__WORK ITEM__. Tally how many lines in the data hold the word "Yogurt", and give the result with no other text.
=-=-=
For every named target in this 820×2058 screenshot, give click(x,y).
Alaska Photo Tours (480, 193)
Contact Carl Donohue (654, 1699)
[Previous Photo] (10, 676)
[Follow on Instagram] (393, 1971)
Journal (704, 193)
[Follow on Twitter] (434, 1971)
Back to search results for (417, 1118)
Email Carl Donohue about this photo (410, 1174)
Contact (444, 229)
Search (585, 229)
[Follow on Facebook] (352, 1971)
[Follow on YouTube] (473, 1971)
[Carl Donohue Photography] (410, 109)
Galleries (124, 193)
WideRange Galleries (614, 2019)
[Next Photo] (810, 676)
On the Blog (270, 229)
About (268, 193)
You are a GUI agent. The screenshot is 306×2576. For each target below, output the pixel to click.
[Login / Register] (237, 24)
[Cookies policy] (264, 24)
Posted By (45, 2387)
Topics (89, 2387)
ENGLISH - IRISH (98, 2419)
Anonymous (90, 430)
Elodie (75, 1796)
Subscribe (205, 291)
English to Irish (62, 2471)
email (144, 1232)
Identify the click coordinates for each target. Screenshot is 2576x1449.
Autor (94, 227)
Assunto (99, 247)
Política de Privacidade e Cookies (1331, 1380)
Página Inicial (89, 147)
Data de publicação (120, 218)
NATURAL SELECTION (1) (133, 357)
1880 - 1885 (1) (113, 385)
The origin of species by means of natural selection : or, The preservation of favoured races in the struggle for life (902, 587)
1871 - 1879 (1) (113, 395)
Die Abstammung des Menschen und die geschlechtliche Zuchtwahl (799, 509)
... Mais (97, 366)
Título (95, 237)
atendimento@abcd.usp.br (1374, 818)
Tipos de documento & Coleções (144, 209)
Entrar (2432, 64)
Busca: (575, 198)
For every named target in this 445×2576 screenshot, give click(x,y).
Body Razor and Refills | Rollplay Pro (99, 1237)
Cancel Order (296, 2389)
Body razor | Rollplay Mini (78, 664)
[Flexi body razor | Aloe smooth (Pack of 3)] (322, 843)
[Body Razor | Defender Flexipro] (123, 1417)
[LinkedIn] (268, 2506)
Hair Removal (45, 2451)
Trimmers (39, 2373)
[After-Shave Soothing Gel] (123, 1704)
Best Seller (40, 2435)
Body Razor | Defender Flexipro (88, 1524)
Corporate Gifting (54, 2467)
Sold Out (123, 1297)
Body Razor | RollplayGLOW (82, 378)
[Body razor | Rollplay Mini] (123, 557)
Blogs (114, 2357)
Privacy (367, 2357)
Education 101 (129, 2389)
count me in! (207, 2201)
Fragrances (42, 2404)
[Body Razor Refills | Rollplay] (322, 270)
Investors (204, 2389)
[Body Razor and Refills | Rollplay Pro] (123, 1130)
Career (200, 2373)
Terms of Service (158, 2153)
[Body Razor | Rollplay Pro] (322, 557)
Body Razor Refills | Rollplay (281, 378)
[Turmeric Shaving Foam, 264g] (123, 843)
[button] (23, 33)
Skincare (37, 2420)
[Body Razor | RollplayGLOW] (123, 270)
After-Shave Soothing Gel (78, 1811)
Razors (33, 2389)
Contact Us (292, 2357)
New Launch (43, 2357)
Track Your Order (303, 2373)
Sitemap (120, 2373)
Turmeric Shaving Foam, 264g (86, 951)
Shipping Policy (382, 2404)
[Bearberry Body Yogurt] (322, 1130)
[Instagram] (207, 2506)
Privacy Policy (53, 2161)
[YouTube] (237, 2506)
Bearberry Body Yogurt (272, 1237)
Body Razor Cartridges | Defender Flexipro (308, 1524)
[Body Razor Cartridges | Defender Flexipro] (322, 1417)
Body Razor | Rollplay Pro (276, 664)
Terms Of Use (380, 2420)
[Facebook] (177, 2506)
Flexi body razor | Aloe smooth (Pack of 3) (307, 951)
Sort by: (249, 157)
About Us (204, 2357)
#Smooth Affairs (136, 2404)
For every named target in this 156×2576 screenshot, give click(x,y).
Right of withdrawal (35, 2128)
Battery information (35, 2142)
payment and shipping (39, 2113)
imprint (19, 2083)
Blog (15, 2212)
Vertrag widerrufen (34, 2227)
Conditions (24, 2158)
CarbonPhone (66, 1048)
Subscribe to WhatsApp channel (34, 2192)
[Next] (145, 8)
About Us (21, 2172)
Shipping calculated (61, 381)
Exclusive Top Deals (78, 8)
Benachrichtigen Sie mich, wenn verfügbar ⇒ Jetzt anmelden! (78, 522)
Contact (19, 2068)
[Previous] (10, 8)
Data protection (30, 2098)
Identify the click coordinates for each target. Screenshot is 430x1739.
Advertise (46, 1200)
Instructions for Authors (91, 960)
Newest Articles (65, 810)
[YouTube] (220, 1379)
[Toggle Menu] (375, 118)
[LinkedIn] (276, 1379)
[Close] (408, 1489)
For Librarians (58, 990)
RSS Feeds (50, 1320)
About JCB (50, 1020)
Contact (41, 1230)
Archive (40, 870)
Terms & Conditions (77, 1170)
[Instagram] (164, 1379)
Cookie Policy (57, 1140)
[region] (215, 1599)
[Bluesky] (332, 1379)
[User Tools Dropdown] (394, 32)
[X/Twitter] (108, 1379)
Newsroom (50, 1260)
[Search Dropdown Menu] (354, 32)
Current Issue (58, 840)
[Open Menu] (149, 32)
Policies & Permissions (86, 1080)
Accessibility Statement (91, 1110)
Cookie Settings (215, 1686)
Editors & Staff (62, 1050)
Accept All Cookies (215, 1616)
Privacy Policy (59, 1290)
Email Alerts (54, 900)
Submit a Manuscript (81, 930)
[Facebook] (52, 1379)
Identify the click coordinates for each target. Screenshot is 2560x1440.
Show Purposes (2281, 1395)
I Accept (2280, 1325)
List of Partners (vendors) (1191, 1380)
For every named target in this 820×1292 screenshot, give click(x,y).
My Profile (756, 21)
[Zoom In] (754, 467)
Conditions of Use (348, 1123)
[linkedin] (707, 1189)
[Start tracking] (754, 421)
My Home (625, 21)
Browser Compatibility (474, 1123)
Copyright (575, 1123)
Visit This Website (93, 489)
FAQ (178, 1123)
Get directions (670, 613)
=-=-=
__WRITTEN RESPONSE__. 2